TEXT TO READ ::
· · · · · · ·

This story originally appeared in the Alaska Beacon and is republished here with permission.

What happened to the village, gardens and fish camp at Auke Rec?

People walking at Aanchg̱altsóow, or Auke Recreation Area, on March 24, 2024. (Photo by Yvonne Krumrey/KTOO)

Every other June, canoes — or yaakw — arrive at a beach in Juneau. With carved formline paddles in hand, Southeast Alaska Native people row for days to get there. 

They come for Celebration, the gathering of Lingít, Haida and Tsimshian people honoring the survival of traditional dancing, art, language and community. 

Do you have a Curious Juneau question? Submit it at the bottom of the page.

Seikoonie Fran Houston is a spokesperson for the Áak’w Ḵwáan. She spoke in a 2022 Central Council of Tlingit and Haida Indian Tribes of Alaska video from the landing.

“The first one I saw that occurred — it brought tears to my eyes to witness this. And it also kind of gives you a little vision as to what our ancestors did,” Houston said. 

But yaakw have been landing at this beach for much longer than the 40 years that have passed since the first Celebration. It’s the site of an old Lingít village called Aanchg̱altsóow. That means “the town that moved.” 

A KTOO listener asked about the Áak’w Ḵwaan Village, fish camp, and garden that were once where Auke Recreation Area — or Auke Rec —  is now. 

Three yaakw built by Lingít carver Wayne Price arrive at the beach at Aanchg̱altsóow, also known as Auke Rec, on June 5, 2018 for Celebration. (Screenshot from KTOO video)

Aanchg̱altsóow:  ‘It’s a good place, it has plenty of what we need.’

Auke Rec is a park along a beach north of the rest of Juneau, with stone picnic shelters and fire pits. On clear days, the beach is dotted with couples on walks, dogs sniffing around, and families having picnics.

· · · · · · ·

STORED DATA ::

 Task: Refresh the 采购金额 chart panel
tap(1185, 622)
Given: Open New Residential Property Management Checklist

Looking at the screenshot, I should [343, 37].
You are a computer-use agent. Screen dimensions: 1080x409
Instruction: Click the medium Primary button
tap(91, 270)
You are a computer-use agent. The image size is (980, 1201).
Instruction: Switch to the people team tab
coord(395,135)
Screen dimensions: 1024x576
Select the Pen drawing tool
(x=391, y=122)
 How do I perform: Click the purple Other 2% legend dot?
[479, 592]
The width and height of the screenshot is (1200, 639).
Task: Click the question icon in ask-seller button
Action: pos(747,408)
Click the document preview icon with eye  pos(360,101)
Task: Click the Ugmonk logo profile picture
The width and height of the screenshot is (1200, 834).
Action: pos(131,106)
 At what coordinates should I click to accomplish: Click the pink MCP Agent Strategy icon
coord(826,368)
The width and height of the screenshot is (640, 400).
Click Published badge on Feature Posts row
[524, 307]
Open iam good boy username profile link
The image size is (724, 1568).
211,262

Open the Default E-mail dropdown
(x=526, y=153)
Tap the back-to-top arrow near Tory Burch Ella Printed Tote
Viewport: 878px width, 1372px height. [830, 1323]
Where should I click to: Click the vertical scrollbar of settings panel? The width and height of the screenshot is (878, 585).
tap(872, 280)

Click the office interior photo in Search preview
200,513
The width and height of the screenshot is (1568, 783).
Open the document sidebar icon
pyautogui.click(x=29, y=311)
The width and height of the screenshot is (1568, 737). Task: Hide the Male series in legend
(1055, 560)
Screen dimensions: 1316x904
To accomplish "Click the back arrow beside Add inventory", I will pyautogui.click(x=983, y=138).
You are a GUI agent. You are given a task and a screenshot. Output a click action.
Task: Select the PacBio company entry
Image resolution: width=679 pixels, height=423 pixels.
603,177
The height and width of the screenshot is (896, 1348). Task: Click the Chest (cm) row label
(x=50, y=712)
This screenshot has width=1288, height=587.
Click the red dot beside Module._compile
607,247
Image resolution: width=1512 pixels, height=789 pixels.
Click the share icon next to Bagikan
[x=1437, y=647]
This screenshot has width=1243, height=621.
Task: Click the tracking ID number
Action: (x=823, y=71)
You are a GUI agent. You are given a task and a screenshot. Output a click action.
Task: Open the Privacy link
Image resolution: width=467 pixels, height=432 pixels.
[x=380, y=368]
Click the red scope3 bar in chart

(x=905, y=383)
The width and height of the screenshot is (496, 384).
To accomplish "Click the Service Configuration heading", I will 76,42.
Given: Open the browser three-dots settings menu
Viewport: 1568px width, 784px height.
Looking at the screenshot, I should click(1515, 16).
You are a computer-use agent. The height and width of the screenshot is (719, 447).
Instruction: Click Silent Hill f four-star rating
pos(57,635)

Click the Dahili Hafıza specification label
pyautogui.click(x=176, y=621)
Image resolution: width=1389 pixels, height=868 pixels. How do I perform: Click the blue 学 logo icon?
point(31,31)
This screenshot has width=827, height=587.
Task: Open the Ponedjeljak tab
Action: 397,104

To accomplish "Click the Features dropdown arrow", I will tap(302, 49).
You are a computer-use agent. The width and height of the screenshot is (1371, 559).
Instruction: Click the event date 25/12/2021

· · · · · · ·

LIST OF TASKS ::
[1] Please retype the Auke Rec article from "People walking at" up to and including "to get there.".
[2] Extract every line of the rows that contains the string "panel". Case counts.

IN RESPONSE ::
[1]
People walking at Aanchg̱altsóow, or Auke Recreation Area, on March 24, 2024. (Photo by Yvonne Krumrey/KTOO)

Every other June, canoes — or yaakw — arrive at a beach in Juneau. With carved formline paddles in hand, Southeast Alaska Native people row for days to get there.

[2]
 Task: Refresh the 采购金额 chart panel
Where should I click to: Click the vertical scrollbar of settings panel? The width and height of the screenshot is (878, 585).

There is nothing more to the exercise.